Пишу я тебе письмо из немецкой неволи. Когда ты, папенька, будешь читать это письмо, меня в живых не будет. И моя просьба к тебе, отец: покарай немецких кровопийц. Это завещание твоей умирающей дочери...
…Когда вернёшься, маму не ищи. Ее расстреляли немцы. Когда допытывались о тебе, офицер бил её плеткой по лицу. Мама не стерпела и гордо сказала, вот её последние слова: «Вы не запугаете меня битьём. Я уверена, что муж вернётся назад и вышвырнет вас, подлых захватчиков, отсюда вон». И офицер выстрелил маме в рот...
…Папенька, мне сегодня исполнилось 15 лет, и если бы сейчас ты встретил меня, то не узнал бы свою дочь. Я стала очень худенькая, мои глаза ввалились, косички мне остригли наголо, руки высохли, похожи на грабли. Когда я кашляю, изо рта идет кровь — у меня отбили лёгкие.
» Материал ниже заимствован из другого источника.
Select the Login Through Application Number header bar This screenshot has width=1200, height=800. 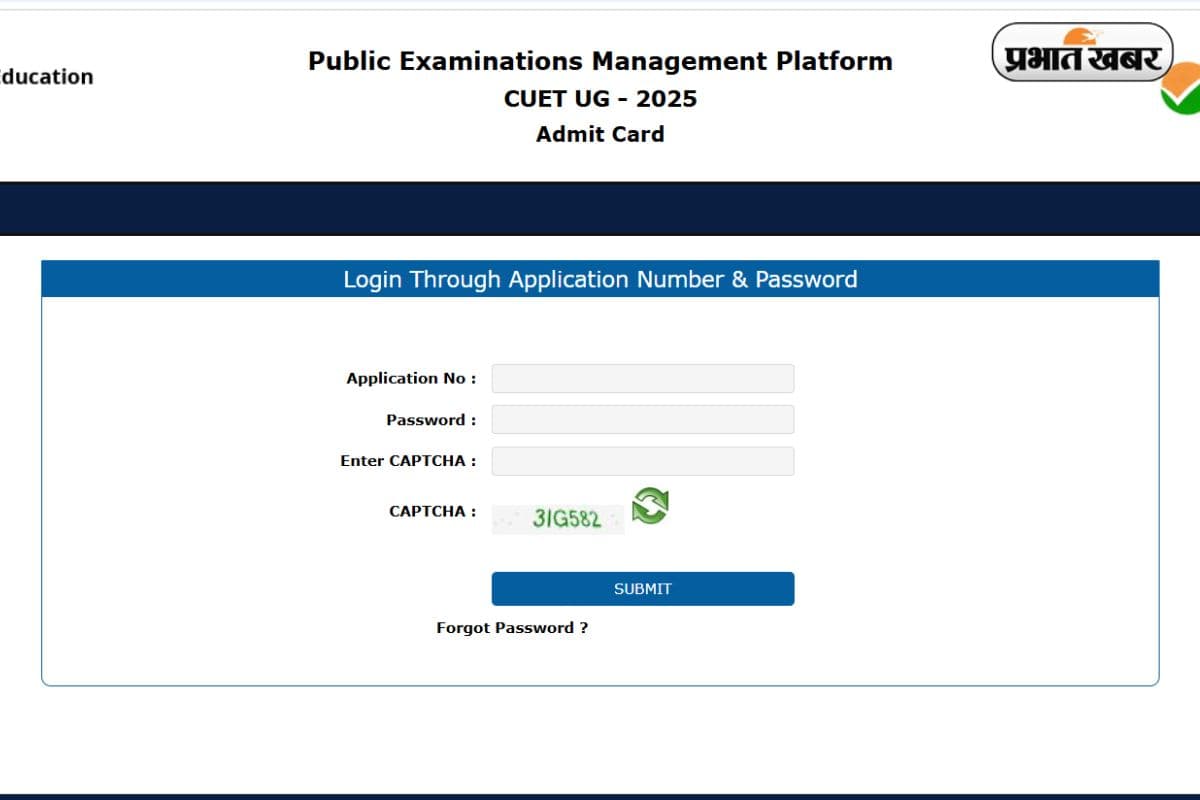click(x=600, y=279)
А помнишь, папа, два года тому назад, когда мне исполнилось 13 лет? Какие хорошие были мои именины! Ты мне, папа, тогда сказал: «Расти, доченька, на радость большой!» Играл патефон, подруги поздравляли меня с днём рождения, и мы пели нашу любимую пионерскую песню.
А теперь, папа, как взгляну на себя в зеркало — платье рваное, в лоскутках, номер на шее, как у преступницы, сама худая, как скелет,— и солёные слезы текут из глаз. Что толку, что мне исполнилось 15 лет? Я никому не нужна. Здесь многие люди никому не нужны. Бродят голодные, затравленные овчарками. Каждый день их уводят и убивают.
Да, папа, и я рабыня немецкого барона, работаю у немца Шарлэна прачкой, стираю бельё, мою полы. Работаю очень много, а кушаю два раза в день в корыте с Розой и Кларой — так зовут хозяйских свиней. Так приказал барон. «Русс была и будет свинья»,— сказал он. Я очень боюсь Клары. Это большая и жадная свинья. Она мне один раз чуть не откусила палец, когда я из корыта доставала картошку.
Живу я в дровяном сарае: в комнату мне входить нельзя. Один раз горничная полька Юзефа дала мне кусочек хлеба, а хозяйка увидела и долго била Юзефу плёткой по голове и спине.
Два раза я убегала от хозяев, но меня находил их дворник. Тогда сам барон срывал с меня платье и бил ногами. Я теряла сознание. Потом на меня выливали ведро воды и бросали в подвал….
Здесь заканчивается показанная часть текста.